- Interactive map of Yang Khram
- Country: Thailand
- Province: Chiang Mai
- District: Doi Lo

Population (2015)
- • Total: 4,974
- Time zone: UTC+7 (ICT)
- Postal code: 50160
- TIS 1099: 502403

= Yang Khram =

Yang Khram (ยางคราม) is a tambon (subdistrict) of Doi Lo District, in Chiang Mai Province, Thailand.

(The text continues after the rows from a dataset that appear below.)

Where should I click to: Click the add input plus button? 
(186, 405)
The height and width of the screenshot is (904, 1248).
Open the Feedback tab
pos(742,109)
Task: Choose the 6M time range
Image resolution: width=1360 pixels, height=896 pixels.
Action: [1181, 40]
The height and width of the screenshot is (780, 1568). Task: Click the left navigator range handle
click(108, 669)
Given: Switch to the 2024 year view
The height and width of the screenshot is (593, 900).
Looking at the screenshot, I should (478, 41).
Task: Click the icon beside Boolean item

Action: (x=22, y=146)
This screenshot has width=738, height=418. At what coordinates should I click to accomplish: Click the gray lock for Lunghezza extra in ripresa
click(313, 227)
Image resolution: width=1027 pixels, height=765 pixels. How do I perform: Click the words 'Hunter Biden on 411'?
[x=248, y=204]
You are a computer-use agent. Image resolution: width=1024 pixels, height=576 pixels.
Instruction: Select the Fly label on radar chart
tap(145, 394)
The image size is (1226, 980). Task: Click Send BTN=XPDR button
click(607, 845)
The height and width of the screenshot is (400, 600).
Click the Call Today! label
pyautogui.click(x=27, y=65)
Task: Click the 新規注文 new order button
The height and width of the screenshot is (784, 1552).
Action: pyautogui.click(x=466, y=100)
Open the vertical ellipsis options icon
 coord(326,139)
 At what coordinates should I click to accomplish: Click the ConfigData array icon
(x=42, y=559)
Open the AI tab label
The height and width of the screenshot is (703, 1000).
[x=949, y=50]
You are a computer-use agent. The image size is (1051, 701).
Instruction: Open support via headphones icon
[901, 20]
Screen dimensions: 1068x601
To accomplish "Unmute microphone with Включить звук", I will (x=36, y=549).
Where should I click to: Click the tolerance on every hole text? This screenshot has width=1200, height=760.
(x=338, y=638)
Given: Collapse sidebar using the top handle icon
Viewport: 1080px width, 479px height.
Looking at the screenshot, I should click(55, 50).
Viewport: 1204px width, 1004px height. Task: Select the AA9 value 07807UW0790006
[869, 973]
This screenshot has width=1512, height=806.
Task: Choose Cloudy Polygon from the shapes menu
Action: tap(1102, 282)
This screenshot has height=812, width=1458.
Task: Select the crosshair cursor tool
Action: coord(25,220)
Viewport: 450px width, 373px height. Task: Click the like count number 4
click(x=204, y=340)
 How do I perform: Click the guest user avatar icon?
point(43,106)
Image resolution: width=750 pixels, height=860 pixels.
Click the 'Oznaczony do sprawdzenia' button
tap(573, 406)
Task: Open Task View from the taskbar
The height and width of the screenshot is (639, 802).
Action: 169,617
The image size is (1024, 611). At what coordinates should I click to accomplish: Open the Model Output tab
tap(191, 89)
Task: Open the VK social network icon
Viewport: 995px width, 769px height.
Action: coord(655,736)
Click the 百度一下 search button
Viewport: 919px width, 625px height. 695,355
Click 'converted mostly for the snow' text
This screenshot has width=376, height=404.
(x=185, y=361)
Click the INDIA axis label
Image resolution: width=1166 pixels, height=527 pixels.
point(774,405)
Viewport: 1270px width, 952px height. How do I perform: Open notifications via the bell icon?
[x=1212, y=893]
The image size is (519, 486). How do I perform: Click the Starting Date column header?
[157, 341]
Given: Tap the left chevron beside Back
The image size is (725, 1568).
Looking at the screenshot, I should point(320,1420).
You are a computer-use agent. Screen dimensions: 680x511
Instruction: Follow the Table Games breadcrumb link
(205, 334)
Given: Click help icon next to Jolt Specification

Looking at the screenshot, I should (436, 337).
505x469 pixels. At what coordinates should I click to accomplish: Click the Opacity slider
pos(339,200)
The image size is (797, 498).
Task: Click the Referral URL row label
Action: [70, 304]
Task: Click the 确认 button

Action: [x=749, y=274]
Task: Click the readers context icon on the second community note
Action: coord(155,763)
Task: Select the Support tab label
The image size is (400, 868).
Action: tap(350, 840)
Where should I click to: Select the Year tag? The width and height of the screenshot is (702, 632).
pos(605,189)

In 2015 it had a population of 4,974 people.

==Administration==
===Central administration===
The tambon is divided into 11 administrative villages (mubans).

| No. | Name | Thai |
|---|---|---|
| 01. | Ban Huai Nam Khao | บ้านห้วยน้ำขาว |
| 02. | Ban Mai Phatthana | บ้านใหม่พัฒนา |
| 03. | Ban Yang Khram | บ้านยางคราม |
| 04. | Ban Huai Rak Mai | บ้านห้วยรากไม้ |
| 05. | Ban Don Chai | บ้านดอนชัย |
| 06. | Ban Si Daen Mueang | บ้านศรีแดนเมือง |
| 07. | Ban Mae Ao | บ้านแม่อาว |
| 08. | Ban Mai Don Chai | บ้านใหม่ดอนชัย |
| 09. | Ban Huai Rak Mai Bon | บ้านห้วยรากไม้บน |
| 10. | Ban Phanang | บ้านผนัง |
| 11. | Ban Nong Muang | บ้านหนองม่วง |

===Local administration===
The subdistrict is covered by the subdistrict municipality (thesaban tambon) Yang Khram (เทศบาลตำบลยางคราม).